日志功能的复杂性是什么? [英] What is the complexity of the log function?
问题描述
基于日志10的功能的复杂性是什么?
推荐答案
这实际上取决于您要计算其对数值的值的域.
This really depends on the domain of what values you want to compute a logarithm of.
对于IEEE倍增,许多处理器可以在单个汇编指令中采用对数;例如,x86具有FYL2X和FYL2XP1指令.尽管通常这样的指令只会采用某个固定基数的对数,但是通过使用以下事实,它们可以用于采用任意基数的对数:
For IEEE doubles, many processors can take logarithms in a single assembly instruction; x86 has the FYL2X and FYL2XP1 instructions, for example. Although typically instructions like these will only take the logarithm in some fixed base, they can be used to take logarithms in arbitrary bases by using the fact that
log a b = log c b/log c a
loga b = logc b / logc a
只需取两个对数并找到它们的商即可.
by simply taking two logarithms and finding their quotient.
对于一般整数(任意精度),您可以将重复平方与二进制搜索结合使用,以仅使用O(log log n)算术运算来取对数(每次对数字进行平方运算,则使指数翻倍),这意味着只能在超出数值对数之前对数字对数进行平方n次,并且可以执行二进制搜索).使用一些带有斐波那契数的可爱技巧,您只能在O( log n)空间.如果您要计算二进制对数,则可以使用一些可爱的技巧移位以在较短的时间内计算该值(尽管渐进复杂度相同).
For general integers (of arbitrary precision), you can use repeated squaring combined with a binary search to take logarithms using only O(log log n) arithmetic operations (each time you square a number you double the exponent, which means you can only square the number log log n times before you've exceeded its value and can do a binary search). Using some cute tricks with Fibonacci numbers, you can do this in only O(log n) space. If you're computing the binary logarithm, there are some cute tricks you can use with bit shifts to compute the value in less time (though the asymptotic complexity is the same).

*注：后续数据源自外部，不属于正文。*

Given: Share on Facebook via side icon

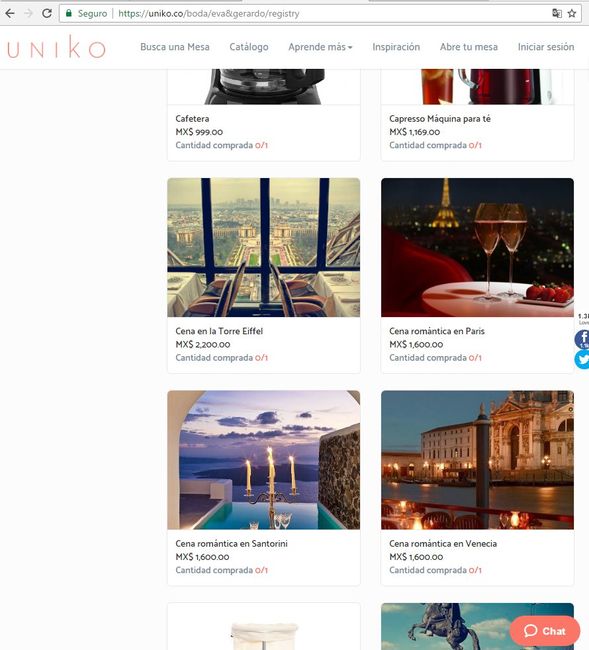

对于任意实数,逻辑更难.您可以使用牛顿方法或泰勒级数来计算对数,以达到一定的精度,尽管我承认我不熟悉执行此操作的方法.但是,您实际上很少需要这样做,因为大多数实数是IEEE的两倍,并且在那种情况下有更好的算法(甚至是硬件指令).
For arbitrary real numbers the logic is harder. You can use Newton's method or the Taylor series to compute logarithms to within a certain precision, though I confess that I'm not familiar with the methods for doing this. However, you rarely actually need to do this because most real numbers are IEEE doubles and there are better algorithms (or even hardware instructions) in that case.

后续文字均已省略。